Difficile dire cosa non mi abbia convinto in Jurassic World.
L’azione c’è. L’ironia, fatta dagli stessi personaggi sugli aspetti più
scontati della trama, pure. La suspance, insomma. Quelli che incontrano l’Indominus
Rex, poco ma sicuro, ci rimangono, visto che fin da subito è chiaro che il
nostro giurassico amico uccide per puro divertimento. La trama ha dei tratti
originali (l’addestramento dei Velociraptor per scopi bellici, ad esempio), sebbene
lo schema vincente “dinosauro cattivo-umani che scappano” non permetta grosse
divagazioni. A correggere le manchevolezze di una sceneggiatura talvolta troppo
elementare concorrono comunque le buone scelte di casting, con l’accoppiata Bryce
Howard / Chris Pratt (il maschio alfa) che va alla grande.
Volendo fare a tutti i costi le persone d’alta cultura potremmo
addirittura vedere in Jurassic World una sorta di peccato di hybris, ossia “la superbia degli uomini che
sfidano le leggi divine”: l’uomo, nuovo demiurgo, forma la natura per necessità
di marketing, creando un abominevole ibrido geneticamente modificato che in sé
somma tutte le più terribili caratteristiche omicide del predatore, compresa
l’intelligenza e la capacità (o mmmmmio Dio) di mimetizzarsi come un camaleonte
e di rendersi invisibile agli infrarossi. Insomma una moderna macchina da
guerra.
Ovviamente, queste straordinarie capacità, sconosciute agli
scienziati (molto cortese farle scoprire ai soldati mandati per uccidere la
nuova specie … ), sono frutto degli innesti di DNA di camaleonti, rane, salamandre,
serpenti, ecc. necessari per completare la sequenza genetica, esattamente come
era successo nel primo film. Nella prima
pellicola, infatti, i dinosauri, creati tutti femmine, riuscivano a sorpresa a
riprodursi in autonomia grazie ai geni di una particolare rana in grado di
mutare sesso. Come al solito, insomma, non impariamo mai dai nostri errori.

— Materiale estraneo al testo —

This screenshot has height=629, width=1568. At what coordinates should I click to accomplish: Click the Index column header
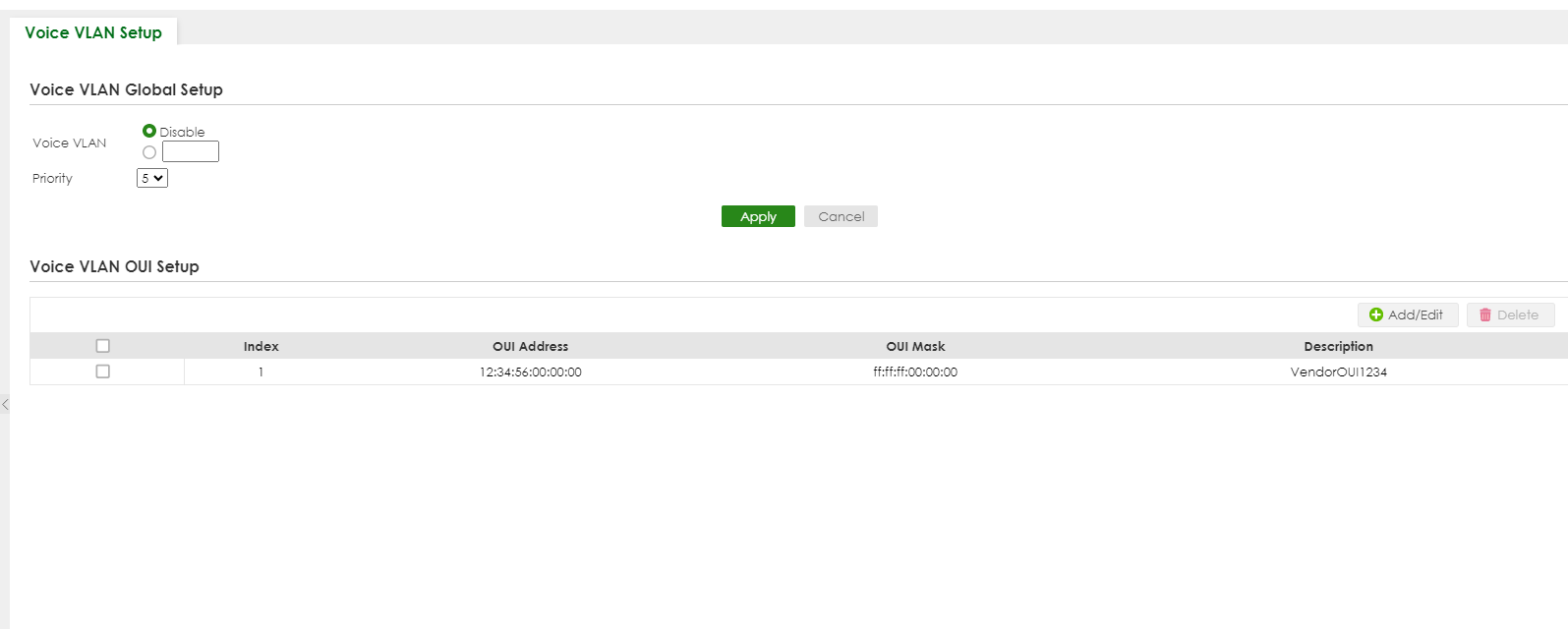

In ogni caso, saranno poi le specie “naturali”, ossia quelle
realmente esistite, a coalizzarsi nell’epilogo per eliminare l’obbrobrio assassino.
Ecco un altro punto interessante: uno scontro tra il “naturale” e l’artificiale,
tra i lucertoloni realmente esistiti e quello creato, nato e cresciuto in
laboratorio. Veramente epica la lotta finale tra l’Indominus e il Tirannosauro
che vede la vittoria dell’unico vero Rex,
fino a quel momento quasi assente, che si conquisterà anche la scena finale,
con l’ormai classico ruggito dalla collina.
Avvincente anche l’eterna competizione per il ruolo di maschio
alfa per il controllo del branco dei Raptor; una dinamica che si ritrova persino
nella scena del Mosasauro che si pappa lo squalo bianco: un vecchio predatore
che annichilisce quello che dovrebbe essere il maschio alfa dei mari odierni. A
parte tutto questo, tuttavia, al film manca qualcosa. Mancano i dinosauri fine a se stessi, manca l’emozione (quella del bambino non è all’altezza, è troppo
scontata) di chi vede i dinosauri per la prima volta.
È un film d’azione, come il terzo capitolo della serie di
Jurassic Park, nulla di più. Vedendo la scena dell’incontro dei paleontologi con
il brachiosauro (e l’abile mano di Spielberg alla regia) o quella del Triceratopo
malato nel primo film della serie, mi vengono ancora i brividi. Forse, però,
nel 1993, gli effetti speciali che facevano rivivere i dinosauri sullo schermo
potevano ancora dare queste emozioni, oggi, che al digitale e alle sue finzioni
siamo assuefatti, tutto questo non è più possibile.